* Given passage *
##########
- On this network, we perform a Structural Coefficient Analysis: Main Menu > Tools > Multi-Run > Structural Coefficient Analysis.
- We follow the overall workflow introduced in Structural Coefficient Analysis.
- Given that the Contingency Table Fit is particularly relevant in the context of Unsupervised Learning, we use EQ as the Learning Algorithm.
- We set the Structural Coefficient to a range of 0.05 to 1.
- Upon clicking the Curve button at the bottom of the report, we obtain the following plot.
- In the screenshot below, we have 10 x-y pairs (corresponding to 16 iterations) shown on the plot:
- The x-axis represents the Structural Coefficient values.
- The y-axis shows the Contingency Table Fit computed for each network learned with the corresponding value of the Structural Coefficient.
- Note that the y-values are normalized to a 0 to 1 range, i.e., the smallest computed Contingency Table Fit is displayed as 0 and the largest value as 1.
- You can hover with your pointer over the points on the plot, and a tooltip will show the normalized CTF value plus the unnormalized CTF value in parentheses.
Interpretation
- For , the CTF increases fairly steadily as the Structural Coefficient decreases.
- The two arbitrarily selected points on the curve show CTF values of 57% and 49% respectively.
- Here, we can see that adding model complexity (by lowering the Structural Coefficient) does steadily improve the data representation.
- These values need to be understood in context:
- CB is equal to 100% if the Joint Probability Distribution is represented without any approximation, i.e., the entropy of the evaluated network B is the same as the one obtained with the complete network C.
- CB is equal to 0% if the Joint Probability Distribution is represented by considering that all the variables are independent, i.e., the entropy of the evaluated network B is the same as the one obtained with the unconnected network U.
- CB can also be negative if the parameters of network B do not correspond to the dataset.
- So, in the context of this theoretical 0–100% range, the different between 57% and 49% appears fairly substantial.
- To put these values in an even broader context, we set the Structural Coefficient to an extreme range of 0.01 to 150, which are the minimum and maximum values BayesiaLab allows for the respective fields, and run the Structural Coefficient Analysis again:
- Now, the normalized scale of the plot and the absolute CTF values coincide:
- SC=0 → CTF=100%
- SC=150 → CTF=0%
- This means that our analysis of the 0.1-to-1 range earlier "zoomed in" on a tiny section of this "big picture."
##########
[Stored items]

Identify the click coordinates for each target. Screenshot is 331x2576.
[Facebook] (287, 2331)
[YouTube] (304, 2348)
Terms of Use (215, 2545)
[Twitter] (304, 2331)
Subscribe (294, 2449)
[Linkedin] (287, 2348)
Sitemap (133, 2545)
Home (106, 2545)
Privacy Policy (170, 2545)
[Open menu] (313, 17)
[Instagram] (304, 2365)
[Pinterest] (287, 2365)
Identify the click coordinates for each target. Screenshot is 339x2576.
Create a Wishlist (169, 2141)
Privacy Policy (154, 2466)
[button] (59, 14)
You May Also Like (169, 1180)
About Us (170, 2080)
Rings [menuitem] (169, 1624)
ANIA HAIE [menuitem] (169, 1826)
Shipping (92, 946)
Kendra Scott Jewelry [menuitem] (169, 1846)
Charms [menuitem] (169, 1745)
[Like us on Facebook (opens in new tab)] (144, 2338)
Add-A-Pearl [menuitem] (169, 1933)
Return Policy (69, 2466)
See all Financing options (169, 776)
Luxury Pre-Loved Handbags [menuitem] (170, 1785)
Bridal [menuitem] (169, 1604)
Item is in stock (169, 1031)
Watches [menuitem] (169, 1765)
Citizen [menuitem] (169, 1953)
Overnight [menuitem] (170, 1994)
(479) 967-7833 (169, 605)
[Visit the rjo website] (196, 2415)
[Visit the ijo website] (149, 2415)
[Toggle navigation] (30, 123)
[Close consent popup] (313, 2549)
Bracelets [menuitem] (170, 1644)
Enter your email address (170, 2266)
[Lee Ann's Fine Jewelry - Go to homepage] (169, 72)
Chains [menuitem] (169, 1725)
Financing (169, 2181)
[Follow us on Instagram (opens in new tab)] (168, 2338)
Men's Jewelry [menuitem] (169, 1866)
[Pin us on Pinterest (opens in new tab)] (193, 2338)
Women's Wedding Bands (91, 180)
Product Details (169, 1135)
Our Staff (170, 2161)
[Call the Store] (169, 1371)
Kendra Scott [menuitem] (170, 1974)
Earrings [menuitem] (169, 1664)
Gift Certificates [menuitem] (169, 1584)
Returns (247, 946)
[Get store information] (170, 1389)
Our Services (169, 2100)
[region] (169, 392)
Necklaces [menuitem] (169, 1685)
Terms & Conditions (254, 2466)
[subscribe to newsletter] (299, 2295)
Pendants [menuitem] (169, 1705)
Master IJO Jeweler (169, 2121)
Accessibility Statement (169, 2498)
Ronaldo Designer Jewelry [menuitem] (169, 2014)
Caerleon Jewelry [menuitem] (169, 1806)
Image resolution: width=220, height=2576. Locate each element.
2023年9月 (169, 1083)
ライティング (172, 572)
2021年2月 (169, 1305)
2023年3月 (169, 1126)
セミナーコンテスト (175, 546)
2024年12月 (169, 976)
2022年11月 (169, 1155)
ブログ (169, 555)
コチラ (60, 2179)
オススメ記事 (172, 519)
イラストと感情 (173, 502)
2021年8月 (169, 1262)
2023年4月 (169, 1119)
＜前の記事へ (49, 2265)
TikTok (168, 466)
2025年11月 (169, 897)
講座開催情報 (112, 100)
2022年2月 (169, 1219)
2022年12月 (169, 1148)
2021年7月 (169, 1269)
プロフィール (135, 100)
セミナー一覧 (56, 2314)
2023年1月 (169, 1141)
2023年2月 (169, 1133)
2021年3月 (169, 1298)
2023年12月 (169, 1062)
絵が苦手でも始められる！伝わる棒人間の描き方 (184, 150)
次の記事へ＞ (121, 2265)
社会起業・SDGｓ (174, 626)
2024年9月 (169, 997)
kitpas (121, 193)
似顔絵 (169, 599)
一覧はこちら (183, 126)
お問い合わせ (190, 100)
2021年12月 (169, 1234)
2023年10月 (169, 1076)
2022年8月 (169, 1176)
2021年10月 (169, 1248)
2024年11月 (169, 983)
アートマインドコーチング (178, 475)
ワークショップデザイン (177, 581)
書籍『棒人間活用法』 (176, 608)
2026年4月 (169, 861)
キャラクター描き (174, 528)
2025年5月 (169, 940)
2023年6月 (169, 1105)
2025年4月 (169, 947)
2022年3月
##########
* Questions to answer *
(1) Reproduce the part of the Structural Coefficient Analysis text that opens with the words containing "- On this network, we" and closes with "of 0.05 to 1.".
(2) Decide whether each statement agrees with the Structural Coefficient Analysis text: (a) EQ was used as the Learning Algorithm; (b) CB can never be negative; (c) for the second run, the Structural Coefficient was set to a range of 0.01 to 150. Answer yes or no for each and quote the deciding words.
You will not need the data to complete the tasks.

* Exercise answers *
(1)
- On this network, we perform a Structural Coefficient Analysis: Main Menu > Tools > Multi-Run > Structural Coefficient Analysis.
- We follow the overall workflow introduced in Structural Coefficient Analysis.
- Given that the Contingency Table Fit is particularly relevant in the context of Unsupervised Learning, we use EQ as the Learning Algorithm.
- We set the Structural Coefficient to a range of 0.05 to 1.

(2)
(a) Yes: "we use EQ as the Learning Algorithm."
(b) No: "CB can also be negative if the parameters of network B do not correspond to the dataset."
(c) Yes: "we set the Structural Coefficient to an extreme range of 0.01 to 150"